Mark Kreuzwieser


Full Circle
A Jack Leigh Profile

If there is magic on this planet, it is in water… Loren Eisley

OK, so, if a New York minute is something like three seconds, what is a photographer minute ? Time is not only relative but essential to a photographer, especially when you re talking about the darkroom, where the photographer’s ideal images come to life in so many different forms, shapes, shades, and angles - sometimes right on target, according to the photographer’s pre-conceived notion, often out in left field, where the developing images are abandoned to roll away like a wasted foul balls originally intended for glory over the centerfield wall.

Armed with Olympic-size talent and experience, Savannah’s most well-known photographer recently disengaged himself from a studio of work and people, and came noisily to the phone. And, then he promised to call you back in a couple of minutes. Yeah. Right. But, in all fairness to the guy - and Jack Leigh is just one of the guys, born and reared Savannahian - sometimes minutes seem like days in the Deep South.

Leigh escaped the South and his roots as a young man barely out of college. He went abroad and then he went back to school, disgruntled with the way he was viewing life. An old professor from the University of Georgia was running the photography and media department at Ohio State University. He toted his Bachelor of Arts in Journalism to the North. Not for long. He knew he didn’t t want to just take pictures. He likes to write, and for a while he would have liked to have been a painter. Leigh definitely wanted to be an artist. He also knew he wanted to get the hell out of the North.

So, he came back home, part of what he calls his unmapped journey to come full circle. He worked on movie sets, including The Great Santini just across the river in Beaufort, South Carolina. He treasures the experience - not for only being able to meet Pat Conroy but for learning how to organize in a business-like regimen his expressions of art,through photography. He became, essentially, a photojournalist/artist. In conjunction with the Summer Olympics, Leigh’s photos of the port of Savannah will hang in the Savannah City Hall. In the summer of ‘98, the exhibit will be the core of a book of 122 duotone photos and 16 pages of hand-set text.

"When I was young," says the 47-year-old photographer, closing his eyes as he shuts the door to his inner darkroom, "I left home, I left my own traditions. I left the water, the coast. I left on many levels, as a Southerner, I left my family. I fled from it."

But, then the line started curving, the beginning of the circle. With his first book of pictures and narrative, Oystering A Way of Life he began accessing his own mythology, the fables of the South, the water, rivers, estuaries, coast and streams. Leigh reads mythology, specifically the Joe Campbell series. "Mythology has become very important to me."

Drawing on his desire to be an artist, his connections to painting through family members who paint, and his growing up in early mornings and dark nights on the back creeks of Chatham County, Leigh found he was tuned in to light. "I found that it is deeply important. Light is affecting you all of the time."

Asked about the so-called unique light of Savannah, Leigh initially reacts with mild puzzlement, thinks about it, and then hypothesizes that it’s - what else? - the water.

### Stated problem 1
Transcribe the Jack Leigh profile from "Armed with Olympic-size" up to and including "the Deep South.".

### Raw data
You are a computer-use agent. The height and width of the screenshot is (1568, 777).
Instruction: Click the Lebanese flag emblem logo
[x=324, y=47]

...

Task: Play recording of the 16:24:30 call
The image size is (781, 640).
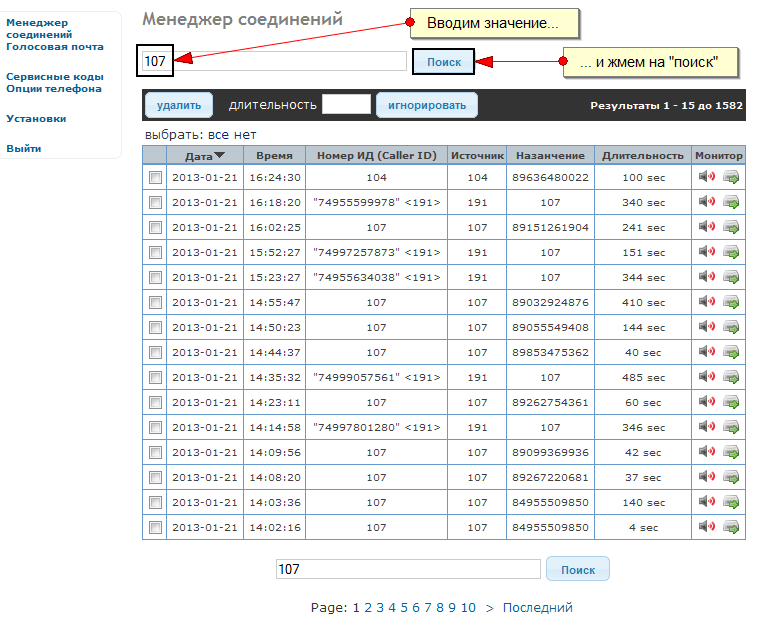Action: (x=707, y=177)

### Stated problem 2
In the records, give the lines from the line with "You are a computer-use" up to and including the line with "[x=324, y=47]" as a numbered list, leaving out blank lines.

### Correct answer 1
Armed with Olympic-size talent and experience, Savannah’s most well-known photographer recently disengaged himself from a studio of work and people, and came noisily to the phone. And, then he promised to call you back in a couple of minutes. Yeah. Right. But, in all fairness to the guy - and Jack Leigh is just one of the guys, born and reared Savannahian - sometimes minutes seem like days in the Deep South.

### Correct answer 2
1. You are a computer-use agent. The height and width of the screenshot is (1568, 777).
2. Instruction: Click the Lebanese flag emblem logo
3. [x=324, y=47]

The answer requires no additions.